▶ Document:
● ● ● ● ● ● ●

The pain trade for money managers is still a rally in stocks that would catch them flatfooted, according to the latest survey by BofA Securities.
The June Global Fund Manager Survey of 285 panelists with $764B in assets under management found that respondents are still overall Underweight stocks (NYSEARCA:SPY) (QQQ) (DIA) (IWM) (IWB), although they are long tech (XLK) (XLY) (XLC).
Fund managers are also long investment-grade bonds (LQD) by the most they've been in eight years. Cash levels (VMFXX) (SPAXX) are down to 5.1%, the lowest since January 2022, but exposure to commodities (DBC) is down to a three-year low.
On a macro level managers are expecting the start of a "soft recession," punting the start of Fed cuts to Q4/Q1. Inflation expectations have fallen to a 28-year low. A net 87% of FMS investors expect lower global CPI in the next 12 months, up 3 percentage points month-over-month.
A "broad measure of FMS sentiment, based on cash positions, equity allocations, and economic growth expectations ...remains stubbornly low," strategist Michael Hartnett wrote. And "AI 'baby bubble,' FOMO, technical and so on can lift this, but fundamentally FMS asset allocators saying we need (a) meaningful downward surprise to rates, and/or (a) meaningful upward surprise to growth (no recession)."

● ● ● ● ● ● ●

▶ Dataset extract:
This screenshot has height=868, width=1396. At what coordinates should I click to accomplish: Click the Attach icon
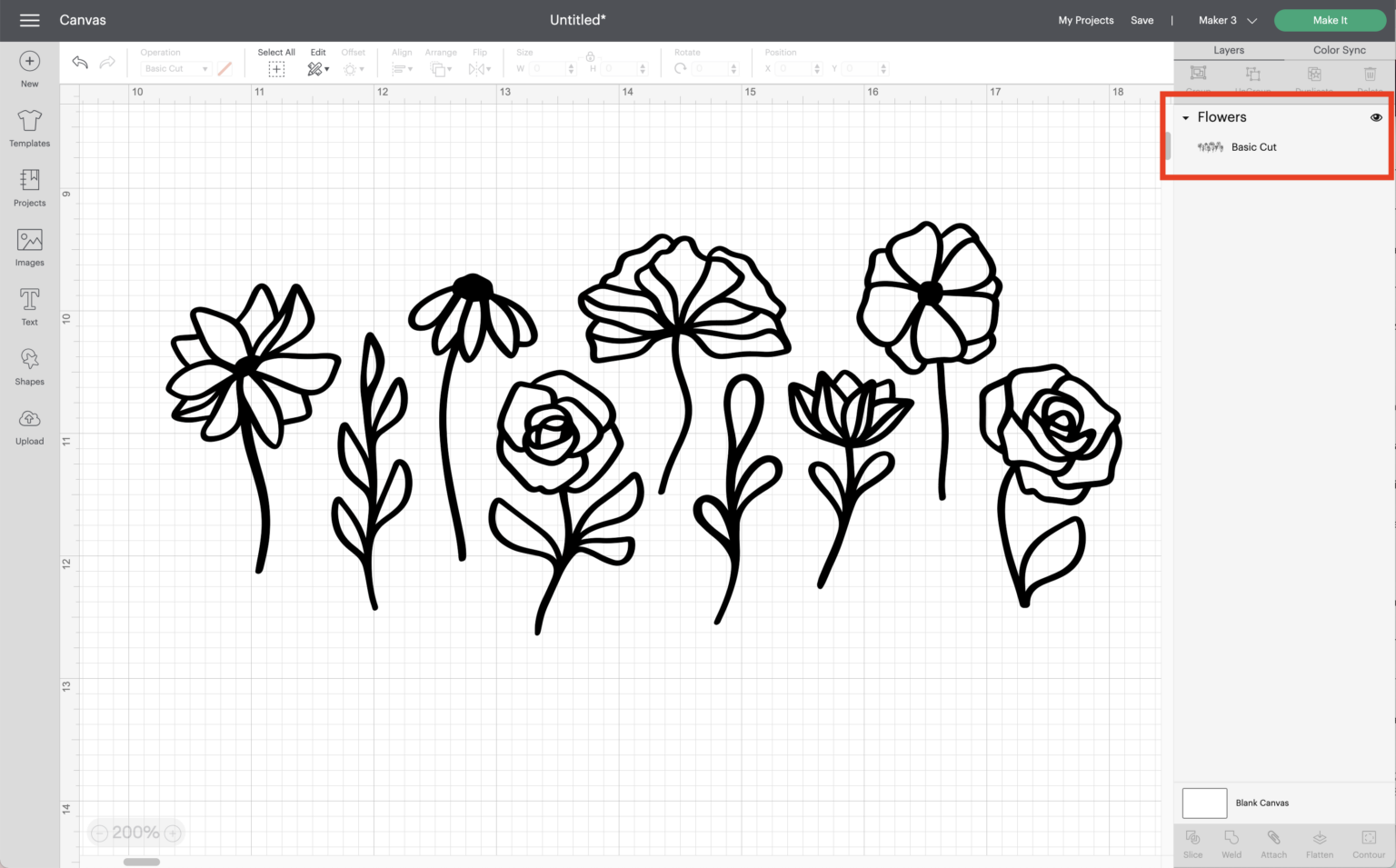[1273, 843]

● ● ● ● ● ● ●

▶ Directions:
Copy the survey report from "Fund managers are" to "a three-year low.", swapping "commodities" for "raw materials". The listing comes from a different source than the survey report.

▶ Correct result:
Fund managers are also long investment-grade bonds (LQD) by the most they've been in eight years. Cash levels (VMFXX) (SPAXX) are down to 5.1%, the lowest since January 2022, but exposure to raw materials (DBC) is down to a three-year low.